Methods: This systematic review was conducted per the Long et al. framework by means of an iterative searching process. Using the key words ‘research ethics’ and ‘child or pediatric or adolescent’, PubMed, CINAHL, and EBSCOhost databases were searched to identify articles. Limitations placed on the original searches were: English language, year of publication between 2003-2014, humans, abstract available, and age birth-18 years.
Findings: Twenty-three empiric studies were identified and formed the sample. Included studies represented a diverse range of areas of research, methods, settings, sample demographics, authors, and journals.
Discussion: Even young children demonstrated the ability to understand essential elements of research, although there is variability in children’s level of understanding. Trust was a significant contributing factor to children’s and adolescents’ participation in research, and also shaped their assessments of risk. Research participation was mainly beneficial for children and adolescents. Incentives were mainly viewed positively, although concerns of possible undue influence were expressed.

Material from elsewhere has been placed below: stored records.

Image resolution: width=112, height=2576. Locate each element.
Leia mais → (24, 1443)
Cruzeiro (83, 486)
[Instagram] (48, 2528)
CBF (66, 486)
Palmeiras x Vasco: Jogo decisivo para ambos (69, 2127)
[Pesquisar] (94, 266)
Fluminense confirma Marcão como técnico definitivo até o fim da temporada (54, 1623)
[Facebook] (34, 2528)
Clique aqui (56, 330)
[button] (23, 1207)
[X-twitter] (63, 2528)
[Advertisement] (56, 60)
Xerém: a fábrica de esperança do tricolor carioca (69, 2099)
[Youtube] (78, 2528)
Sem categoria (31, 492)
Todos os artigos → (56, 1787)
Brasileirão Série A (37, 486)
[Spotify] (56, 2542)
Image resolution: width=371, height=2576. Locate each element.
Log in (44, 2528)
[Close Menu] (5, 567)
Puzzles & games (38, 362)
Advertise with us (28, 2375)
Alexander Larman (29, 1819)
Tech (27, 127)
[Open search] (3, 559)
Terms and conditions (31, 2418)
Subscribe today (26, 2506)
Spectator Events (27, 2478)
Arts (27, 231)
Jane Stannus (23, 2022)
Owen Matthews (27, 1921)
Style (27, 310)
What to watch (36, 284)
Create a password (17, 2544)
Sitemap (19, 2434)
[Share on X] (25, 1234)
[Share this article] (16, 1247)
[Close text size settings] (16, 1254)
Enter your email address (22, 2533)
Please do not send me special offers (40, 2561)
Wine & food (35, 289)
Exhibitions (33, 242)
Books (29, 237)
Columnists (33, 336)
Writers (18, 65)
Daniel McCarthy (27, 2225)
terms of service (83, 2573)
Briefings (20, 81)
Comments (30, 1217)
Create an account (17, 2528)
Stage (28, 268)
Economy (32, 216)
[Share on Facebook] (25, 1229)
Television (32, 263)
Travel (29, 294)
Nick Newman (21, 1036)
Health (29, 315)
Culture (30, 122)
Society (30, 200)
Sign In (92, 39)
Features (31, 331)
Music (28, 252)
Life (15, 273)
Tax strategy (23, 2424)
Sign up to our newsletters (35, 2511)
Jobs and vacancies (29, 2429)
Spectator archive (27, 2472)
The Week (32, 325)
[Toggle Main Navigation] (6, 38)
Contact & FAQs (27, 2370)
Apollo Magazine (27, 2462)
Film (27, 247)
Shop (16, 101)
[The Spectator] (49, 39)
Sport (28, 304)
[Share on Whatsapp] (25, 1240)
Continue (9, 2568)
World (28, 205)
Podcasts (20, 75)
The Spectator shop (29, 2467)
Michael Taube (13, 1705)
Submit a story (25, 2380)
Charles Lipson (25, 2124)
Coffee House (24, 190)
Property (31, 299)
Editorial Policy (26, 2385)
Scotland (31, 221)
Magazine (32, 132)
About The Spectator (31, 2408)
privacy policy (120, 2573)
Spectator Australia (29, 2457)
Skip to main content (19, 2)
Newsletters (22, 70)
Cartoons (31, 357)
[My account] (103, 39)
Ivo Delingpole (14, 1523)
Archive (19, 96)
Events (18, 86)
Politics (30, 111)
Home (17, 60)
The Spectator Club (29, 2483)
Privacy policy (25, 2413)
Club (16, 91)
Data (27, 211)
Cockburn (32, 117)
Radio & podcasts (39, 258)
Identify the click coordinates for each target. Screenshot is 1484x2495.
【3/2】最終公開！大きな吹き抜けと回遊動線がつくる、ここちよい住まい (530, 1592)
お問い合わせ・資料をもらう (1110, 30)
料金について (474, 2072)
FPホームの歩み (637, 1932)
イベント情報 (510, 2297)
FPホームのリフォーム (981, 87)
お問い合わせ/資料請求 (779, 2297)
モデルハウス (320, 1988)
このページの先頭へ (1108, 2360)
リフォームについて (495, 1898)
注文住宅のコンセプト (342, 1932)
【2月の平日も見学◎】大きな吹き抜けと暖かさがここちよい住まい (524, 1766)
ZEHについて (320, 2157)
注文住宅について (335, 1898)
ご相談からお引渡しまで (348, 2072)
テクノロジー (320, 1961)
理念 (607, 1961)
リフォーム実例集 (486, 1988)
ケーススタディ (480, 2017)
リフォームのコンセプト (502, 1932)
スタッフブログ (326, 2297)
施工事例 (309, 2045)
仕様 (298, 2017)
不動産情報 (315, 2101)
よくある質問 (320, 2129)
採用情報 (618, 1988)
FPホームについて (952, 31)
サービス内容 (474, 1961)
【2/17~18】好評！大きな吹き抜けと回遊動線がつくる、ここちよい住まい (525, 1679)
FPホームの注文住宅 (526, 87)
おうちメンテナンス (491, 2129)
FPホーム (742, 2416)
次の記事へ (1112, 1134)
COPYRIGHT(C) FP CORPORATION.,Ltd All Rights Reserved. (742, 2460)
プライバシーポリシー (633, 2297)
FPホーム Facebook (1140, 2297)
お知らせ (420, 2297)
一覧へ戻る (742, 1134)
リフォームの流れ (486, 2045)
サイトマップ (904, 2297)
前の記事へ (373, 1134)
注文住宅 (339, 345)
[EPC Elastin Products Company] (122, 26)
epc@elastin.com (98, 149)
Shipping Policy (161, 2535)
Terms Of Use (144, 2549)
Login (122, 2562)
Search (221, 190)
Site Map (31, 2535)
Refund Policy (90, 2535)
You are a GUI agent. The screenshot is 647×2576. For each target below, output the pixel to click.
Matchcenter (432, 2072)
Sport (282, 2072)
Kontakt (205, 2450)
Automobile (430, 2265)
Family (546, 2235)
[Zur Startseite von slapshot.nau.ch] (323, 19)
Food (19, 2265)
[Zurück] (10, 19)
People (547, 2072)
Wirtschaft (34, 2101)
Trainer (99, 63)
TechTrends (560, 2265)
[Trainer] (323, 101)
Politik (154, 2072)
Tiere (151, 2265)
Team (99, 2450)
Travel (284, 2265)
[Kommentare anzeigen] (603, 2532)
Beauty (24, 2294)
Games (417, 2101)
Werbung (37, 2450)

Conclusions: This systematic review highlights the importance of including the perspectives of children and adolescents and provides researchers and nurse clinicians with best practices for involving children in research. Key conclusions included that: Assent processes and instruments need to be created with the assistance of child development specialists and piloted with children before being used. A priori consultation with representative adolescents and parents can provide guidance for developing consent and assent procedures within challenging contexts. All research with children and adolescents could benefit from inclusion of a short, formative, off-study interview or survey with participants to gauge their experience in the study. An important gap in the literature is consideration of whether children and adolescents, beyond simply understanding their research rights, are capable of applying this knowledge and of actually exerting their research rights.